First direct observation of a smaller black hole

Excitingly, the observational campaigns on OJ 287 in 2021–2022, which made use of numerous telescopes of various types, enabled scientists to observe the secondary black hole for the first time as it descended through the accretion disk as well as the signals emanating from the smaller black hole.

"The years 2021 and 2022 were particularly important for the research of OJ287. It was previously expected that the secondary black hole will eat through its more massive companion's accretion disk during this time. According to Professor Mauri Valtonen, "This plummeting was projected to result in a strong blue flash immediately following the impact, and it was in fact spotted, days before the estimated time, by Martin Jelinek and associates at the Czech Technical University and Astronomical Institute of Czechia.

There were two major shocks, though: brand-new flare varieties that had never been seen before. Only Staszek Zola from the Jagiellonian University in Cracow, Poland, conducted a thorough observation campaign to witness the first of them, and with good cause. In just one day, Zola and his crew saw a powerful flare that produced 100 times as much light as an entire galaxy.

"According to the estimations, the flare happened soon after the smaller black hole had taken in a significant amount of fresh gas during its dive.
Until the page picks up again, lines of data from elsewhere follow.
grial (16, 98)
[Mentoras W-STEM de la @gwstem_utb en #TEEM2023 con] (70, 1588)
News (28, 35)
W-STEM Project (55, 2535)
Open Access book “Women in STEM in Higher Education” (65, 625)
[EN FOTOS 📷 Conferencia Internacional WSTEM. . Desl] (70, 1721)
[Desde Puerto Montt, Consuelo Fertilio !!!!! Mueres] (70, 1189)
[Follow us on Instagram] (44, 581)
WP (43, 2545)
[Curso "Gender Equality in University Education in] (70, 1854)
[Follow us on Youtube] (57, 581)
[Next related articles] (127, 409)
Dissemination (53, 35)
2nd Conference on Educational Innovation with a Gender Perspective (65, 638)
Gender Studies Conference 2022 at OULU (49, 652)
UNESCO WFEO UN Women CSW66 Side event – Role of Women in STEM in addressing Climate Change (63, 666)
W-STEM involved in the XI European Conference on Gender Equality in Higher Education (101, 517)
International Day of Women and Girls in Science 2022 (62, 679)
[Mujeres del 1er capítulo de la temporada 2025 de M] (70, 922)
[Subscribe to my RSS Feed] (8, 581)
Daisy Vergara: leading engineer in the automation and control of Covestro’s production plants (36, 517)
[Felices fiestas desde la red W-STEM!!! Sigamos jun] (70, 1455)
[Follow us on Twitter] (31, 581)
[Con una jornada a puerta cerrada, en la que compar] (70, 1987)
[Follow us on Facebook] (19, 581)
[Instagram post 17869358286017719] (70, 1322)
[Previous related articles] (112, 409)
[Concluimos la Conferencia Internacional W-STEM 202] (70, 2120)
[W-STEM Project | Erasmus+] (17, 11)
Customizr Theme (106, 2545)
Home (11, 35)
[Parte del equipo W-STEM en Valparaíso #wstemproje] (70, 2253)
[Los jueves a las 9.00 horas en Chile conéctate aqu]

The abrupt brightness of OJ287 is caused by the swallowing motion. It is assumed that this process has strengthened the jet that emerges from the OJ 287's tiny black hole. A similar occurrence was anticipated 10 years ago, but it wasn't proven until today, according to Valtonen.

Gamma rays produced the second unexpected signal, which NASA's Fermi telescope saw. Just as the smaller black hole was about to pass through the gas disk of the larger black hole, OJ287 had its largest gamma ray flare in six years. Gamma rays are produced as a result of the interaction between the disk gas and the smaller black hole's jet. To support this theory, the researchers looked for evidence that a comparable gamma ray flare had previously occurred in 2013, when the little black hole had previously passed through the gas disk and been seen from the same vantage point.

"So why haven't we seen the one-day explosion before? What about it? Since 1888, OJ287 has been captured on camera, and since 1970, it has been closely monitored. It turns out that we've just had lousy luck overall. On those nights when OJ287 performed its one-night stunt, nobody specifically saw it. We would have missed it again if Zola's squad hadn't been keeping a close eye on things, according to Valtonen.

OJ 287 is now the top contender for a pair of supermassive black holes that is emitting gravitational waves at nano-hertz frequencies as a result of these studies. Additionally, OJ 287 is frequently observed by the Global mm-VLBI Array (GMVA) and Event Horizon Telescope (EHT) consortia in an effort to find more proof of the existence of a supermassive black hole pair at the object's center and, in particular, to obtain a radio picture of the secondary jet.